INPUT DATA:

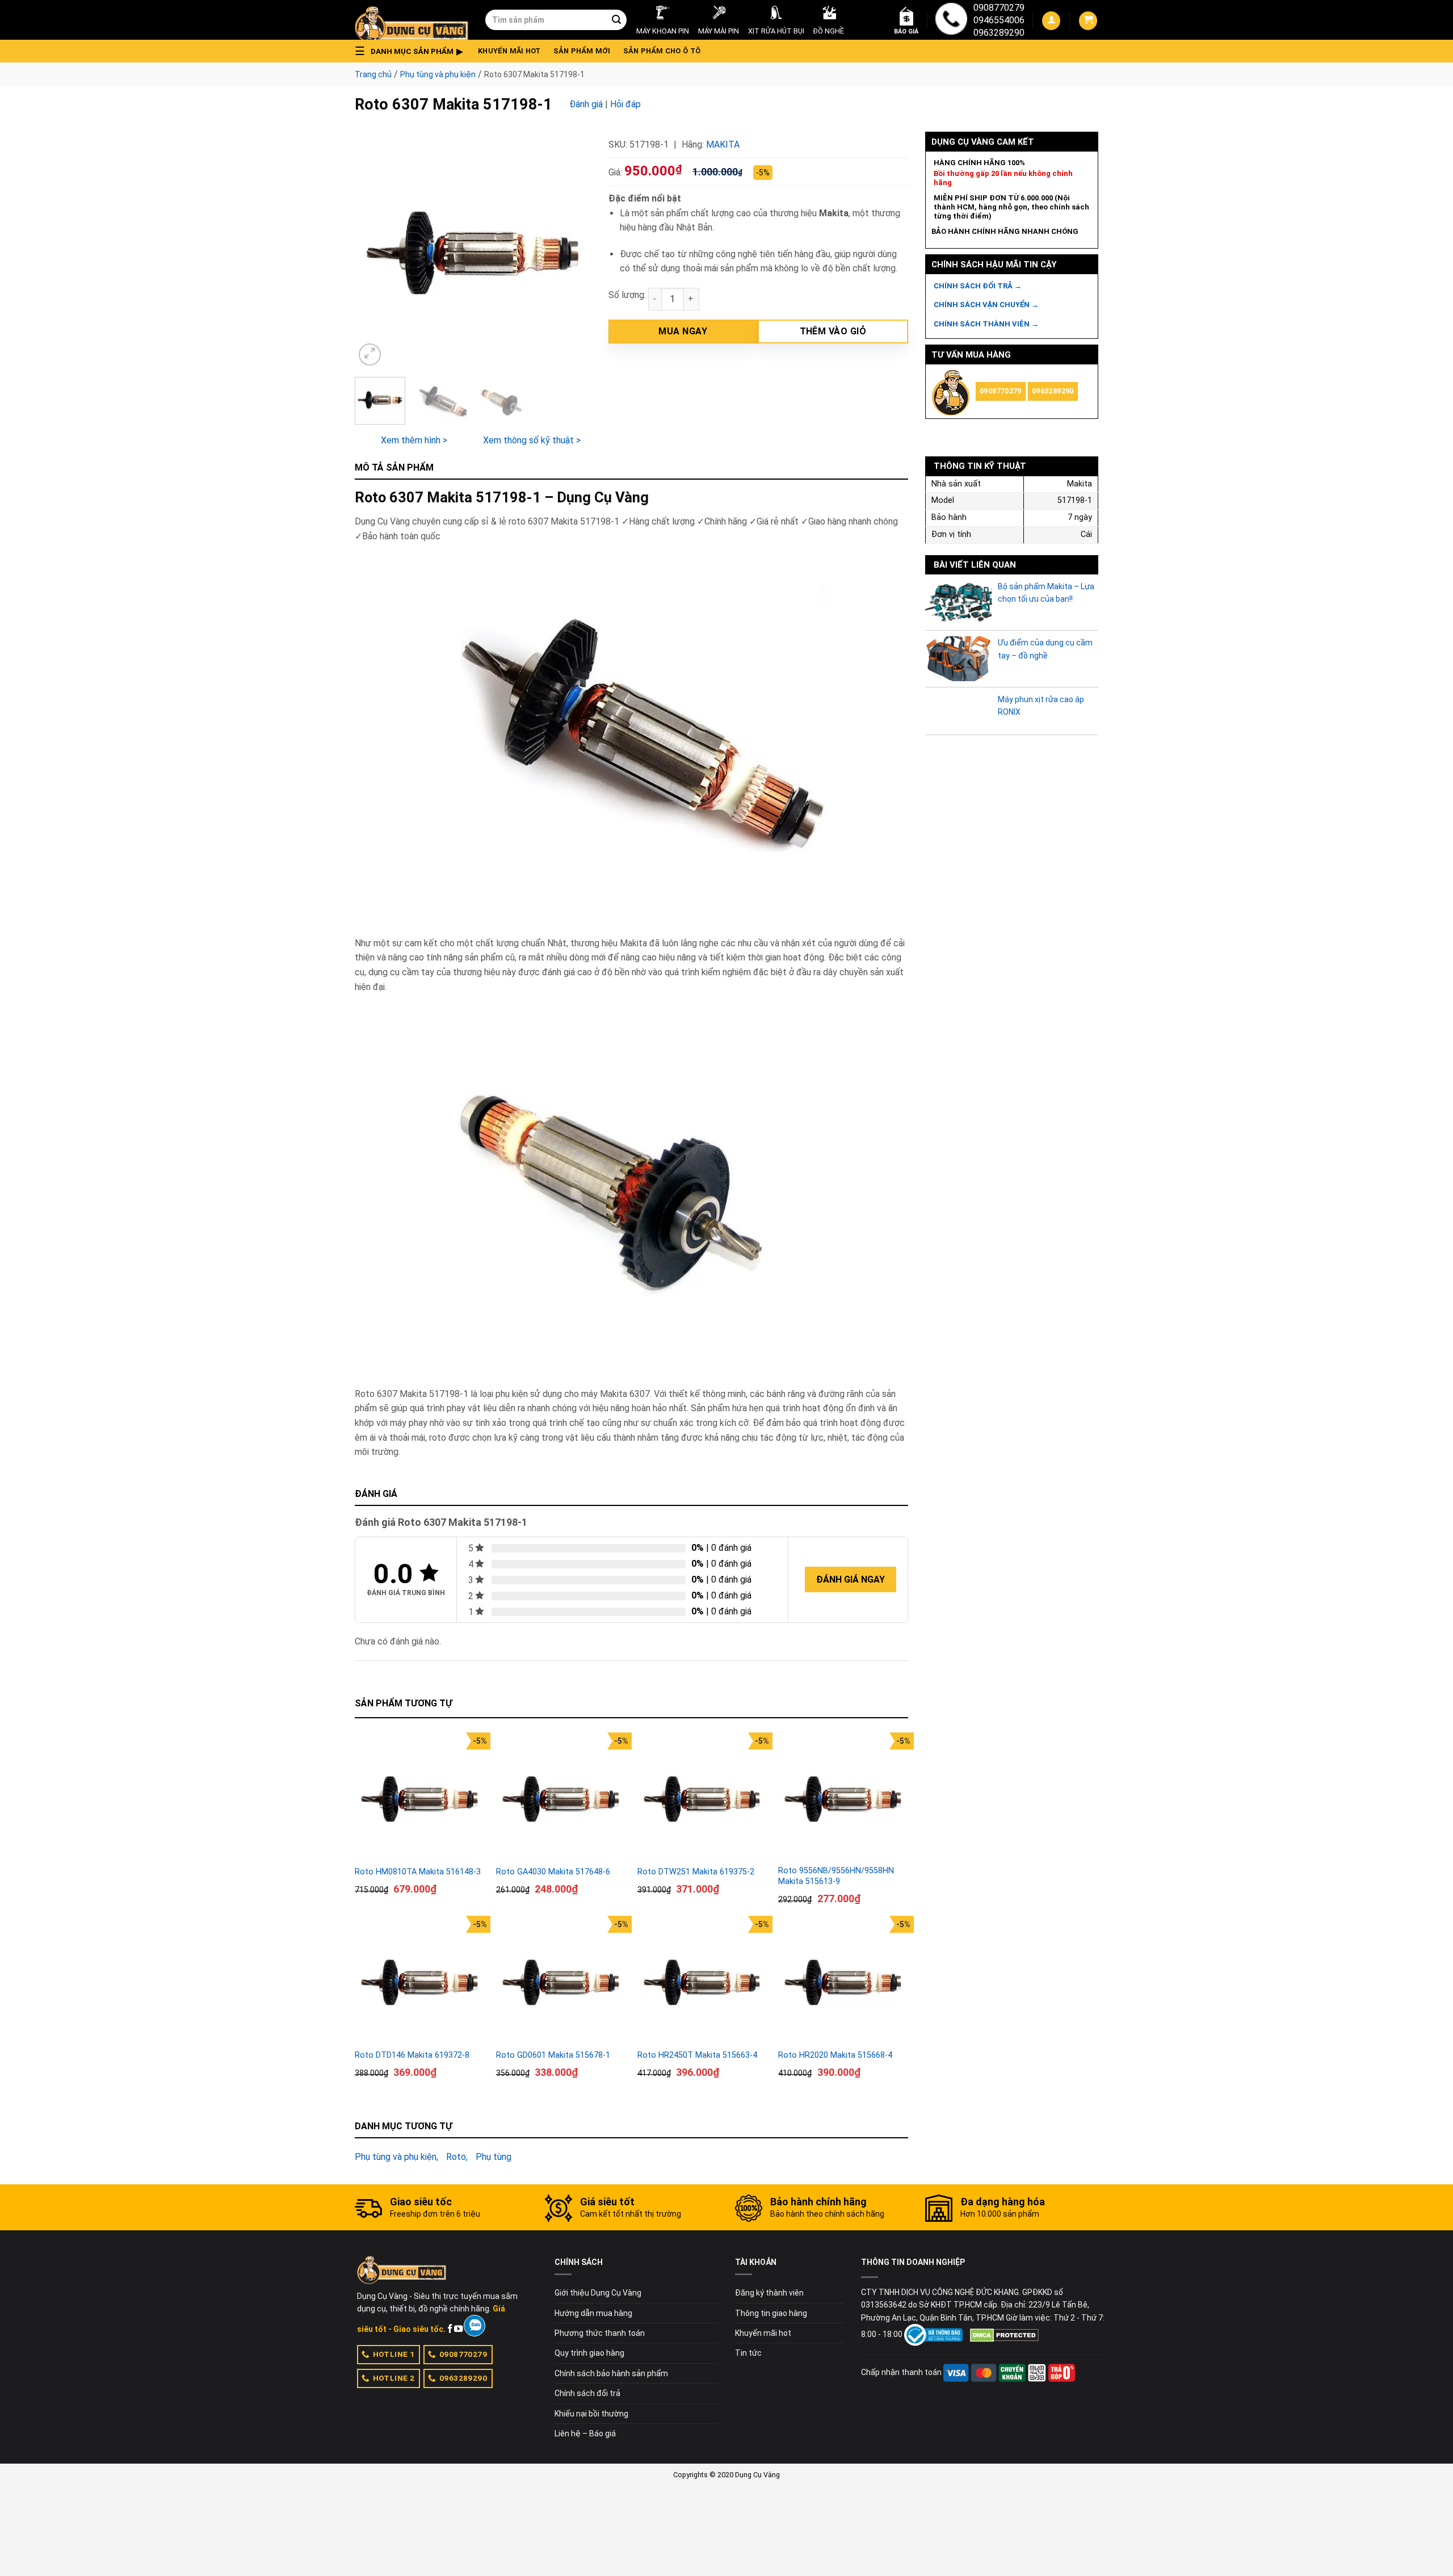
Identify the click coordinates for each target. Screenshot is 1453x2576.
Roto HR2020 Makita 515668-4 (835, 2055)
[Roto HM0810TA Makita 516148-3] (420, 1797)
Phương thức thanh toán (600, 2333)
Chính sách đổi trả (587, 2393)
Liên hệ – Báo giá (585, 2433)
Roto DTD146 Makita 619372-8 (412, 2055)
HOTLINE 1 (394, 2354)
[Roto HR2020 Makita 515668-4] (843, 1981)
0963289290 (998, 32)
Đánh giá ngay (850, 1579)
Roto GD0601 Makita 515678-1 (553, 2055)
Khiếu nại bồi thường (591, 2413)
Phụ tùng (493, 2156)
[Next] (572, 250)
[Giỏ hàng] (1088, 20)
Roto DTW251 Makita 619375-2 (695, 1872)
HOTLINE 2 (394, 2377)
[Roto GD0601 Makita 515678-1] (561, 1981)
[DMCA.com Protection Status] (1004, 2334)
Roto (456, 2156)
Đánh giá (586, 104)
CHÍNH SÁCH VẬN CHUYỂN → (986, 304)
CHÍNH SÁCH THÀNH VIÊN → (986, 324)
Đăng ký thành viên (769, 2292)
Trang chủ (373, 74)
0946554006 (998, 20)
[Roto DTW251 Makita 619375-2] (702, 1797)
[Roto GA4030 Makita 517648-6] (561, 1797)
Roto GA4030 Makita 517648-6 (553, 1872)
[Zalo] (474, 2325)
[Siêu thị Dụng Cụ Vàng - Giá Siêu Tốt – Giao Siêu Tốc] (411, 20)
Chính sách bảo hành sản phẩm (611, 2373)
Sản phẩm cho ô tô (661, 51)
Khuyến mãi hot (509, 51)
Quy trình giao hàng (589, 2352)
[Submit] (616, 20)
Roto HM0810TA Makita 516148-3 (418, 1872)
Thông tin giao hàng (771, 2313)
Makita (723, 144)
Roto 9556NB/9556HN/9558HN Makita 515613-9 (836, 1876)
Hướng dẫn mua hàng (593, 2313)
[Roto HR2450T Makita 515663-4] (702, 1981)
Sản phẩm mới (582, 51)
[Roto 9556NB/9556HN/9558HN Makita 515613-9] (843, 1797)
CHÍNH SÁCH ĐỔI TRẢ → (978, 286)
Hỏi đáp (625, 104)
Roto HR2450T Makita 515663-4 (697, 2055)
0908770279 (998, 7)
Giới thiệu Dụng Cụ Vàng (598, 2292)
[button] (412, 51)
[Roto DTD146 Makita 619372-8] (420, 1981)
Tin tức (748, 2352)
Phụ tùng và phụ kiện (438, 74)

DIRECTIONS FOR THIS TASK:
Give again only the lines starting at the one that contains "[Siêu thị Dụng" and running to the end of the data.

TASK RESULT:
[Siêu thị Dụng Cụ Vàng - Giá Siêu Tốt – Giao Siêu Tốc] (411, 20)
Chính sách bảo hành sản phẩm (611, 2373)
Sản phẩm cho ô tô (661, 51)
Khuyến mãi hot (509, 51)
Quy trình giao hàng (589, 2352)
[Submit] (616, 20)
Roto HM0810TA Makita 516148-3 (418, 1872)
Thông tin giao hàng (771, 2313)
Makita (723, 144)
Roto 9556NB/9556HN/9558HN Makita 515613-9 (836, 1876)
Hướng dẫn mua hàng (593, 2313)
[Roto HR2450T Makita 515663-4] (702, 1981)
Sản phẩm mới (582, 51)
[Roto 9556NB/9556HN/9558HN Makita 515613-9] (843, 1797)
CHÍNH SÁCH ĐỔI TRẢ → (978, 286)
Hỏi đáp (625, 104)
Roto HR2450T Makita 515663-4 (697, 2055)
0908770279 (998, 7)
Giới thiệu Dụng Cụ Vàng (598, 2292)
[button] (412, 51)
[Roto DTD146 Makita 619372-8] (420, 1981)
Tin tức (748, 2352)
Phụ tùng và phụ kiện (438, 74)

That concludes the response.